- Brief -
In the lines below, change every "Where should I click to" to "Where do I click to" and leave everything else as it is.

- Available records -
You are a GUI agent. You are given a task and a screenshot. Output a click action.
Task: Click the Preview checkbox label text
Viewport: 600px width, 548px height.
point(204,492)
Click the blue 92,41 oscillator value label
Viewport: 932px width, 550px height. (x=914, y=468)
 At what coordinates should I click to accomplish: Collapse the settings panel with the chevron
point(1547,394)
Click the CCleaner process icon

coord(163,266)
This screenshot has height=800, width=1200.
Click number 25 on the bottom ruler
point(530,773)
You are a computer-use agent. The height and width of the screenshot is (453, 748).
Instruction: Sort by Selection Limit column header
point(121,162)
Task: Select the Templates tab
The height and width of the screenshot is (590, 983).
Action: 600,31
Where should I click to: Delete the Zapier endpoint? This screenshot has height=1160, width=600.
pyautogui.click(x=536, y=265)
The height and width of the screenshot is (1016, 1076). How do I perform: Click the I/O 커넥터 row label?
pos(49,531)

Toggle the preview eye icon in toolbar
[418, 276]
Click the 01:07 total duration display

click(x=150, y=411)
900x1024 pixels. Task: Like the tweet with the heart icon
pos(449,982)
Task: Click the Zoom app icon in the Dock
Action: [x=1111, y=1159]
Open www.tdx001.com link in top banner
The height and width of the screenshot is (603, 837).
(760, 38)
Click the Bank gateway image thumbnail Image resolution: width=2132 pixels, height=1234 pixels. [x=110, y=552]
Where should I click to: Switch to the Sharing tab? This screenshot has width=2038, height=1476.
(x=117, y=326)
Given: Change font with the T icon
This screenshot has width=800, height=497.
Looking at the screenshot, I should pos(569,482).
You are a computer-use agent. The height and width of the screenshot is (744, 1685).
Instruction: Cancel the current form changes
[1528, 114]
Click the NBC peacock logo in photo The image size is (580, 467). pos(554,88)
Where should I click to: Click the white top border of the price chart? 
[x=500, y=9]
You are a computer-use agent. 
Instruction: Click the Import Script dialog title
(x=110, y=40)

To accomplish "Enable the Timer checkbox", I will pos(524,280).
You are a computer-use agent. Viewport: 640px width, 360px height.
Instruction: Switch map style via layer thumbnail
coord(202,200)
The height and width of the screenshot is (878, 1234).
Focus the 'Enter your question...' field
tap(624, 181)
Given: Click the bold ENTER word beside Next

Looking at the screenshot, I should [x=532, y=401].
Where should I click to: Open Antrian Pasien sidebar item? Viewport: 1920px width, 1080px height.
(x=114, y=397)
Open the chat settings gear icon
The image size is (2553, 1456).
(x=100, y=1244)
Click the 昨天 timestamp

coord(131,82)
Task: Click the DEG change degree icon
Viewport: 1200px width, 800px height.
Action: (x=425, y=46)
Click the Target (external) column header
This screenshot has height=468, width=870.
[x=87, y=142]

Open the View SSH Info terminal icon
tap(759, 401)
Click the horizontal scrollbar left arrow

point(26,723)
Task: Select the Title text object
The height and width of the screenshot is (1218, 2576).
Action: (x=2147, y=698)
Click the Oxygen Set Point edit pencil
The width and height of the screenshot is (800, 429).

- Task output -
You are a GUI agent. You are given a task and a screenshot. Output a click action.
Task: Click the Preview checkbox label text
Viewport: 600px width, 548px height.
point(204,492)
Click the blue 92,41 oscillator value label
Viewport: 932px width, 550px height. (x=914, y=468)
 At what coordinates should I click to accomplish: Collapse the settings panel with the chevron
point(1547,394)
Click the CCleaner process icon

coord(163,266)
This screenshot has height=800, width=1200.
Click number 25 on the bottom ruler
point(530,773)
You are a computer-use agent. The height and width of the screenshot is (453, 748).
Instruction: Sort by Selection Limit column header
point(121,162)
Task: Select the Templates tab
The height and width of the screenshot is (590, 983).
Action: 600,31
Where do I click to: Delete the Zapier endpoint? This screenshot has height=1160, width=600.
pyautogui.click(x=536, y=265)
The height and width of the screenshot is (1016, 1076). How do I perform: Click the I/O 커넥터 row label?
pos(49,531)

Toggle the preview eye icon in toolbar
[418, 276]
Click the 01:07 total duration display

click(x=150, y=411)
900x1024 pixels. Task: Like the tweet with the heart icon
pos(449,982)
Task: Click the Zoom app icon in the Dock
Action: [x=1111, y=1159]
Open www.tdx001.com link in top banner
The height and width of the screenshot is (603, 837).
(760, 38)
Click the Bank gateway image thumbnail Image resolution: width=2132 pixels, height=1234 pixels. [x=110, y=552]
Where do I click to: Switch to the Sharing tab? This screenshot has width=2038, height=1476.
(x=117, y=326)
Given: Change font with the T icon
This screenshot has width=800, height=497.
Looking at the screenshot, I should pos(569,482).
You are a computer-use agent. The height and width of the screenshot is (744, 1685).
Instruction: Cancel the current form changes
[1528, 114]
Click the NBC peacock logo in photo The image size is (580, 467). pos(554,88)
Where do I click to: Click the white top border of the price chart? 
[x=500, y=9]
You are a computer-use agent. 
Instruction: Click the Import Script dialog title
(x=110, y=40)

To accomplish "Enable the Timer checkbox", I will pos(524,280).
You are a computer-use agent. Viewport: 640px width, 360px height.
Instruction: Switch map style via layer thumbnail
coord(202,200)
The height and width of the screenshot is (878, 1234).
Focus the 'Enter your question...' field
tap(624, 181)
Given: Click the bold ENTER word beside Next

Looking at the screenshot, I should [x=532, y=401].
Where do I click to: Open Antrian Pasien sidebar item? Viewport: 1920px width, 1080px height.
(x=114, y=397)
Open the chat settings gear icon
The image size is (2553, 1456).
(x=100, y=1244)
Click the 昨天 timestamp

coord(131,82)
Task: Click the DEG change degree icon
Viewport: 1200px width, 800px height.
Action: (x=425, y=46)
Click the Target (external) column header
This screenshot has height=468, width=870.
[x=87, y=142]

Open the View SSH Info terminal icon
tap(759, 401)
Click the horizontal scrollbar left arrow

point(26,723)
Task: Select the Title text object
The height and width of the screenshot is (1218, 2576).
Action: (x=2147, y=698)
Click the Oxygen Set Point edit pencil
The width and height of the screenshot is (800, 429).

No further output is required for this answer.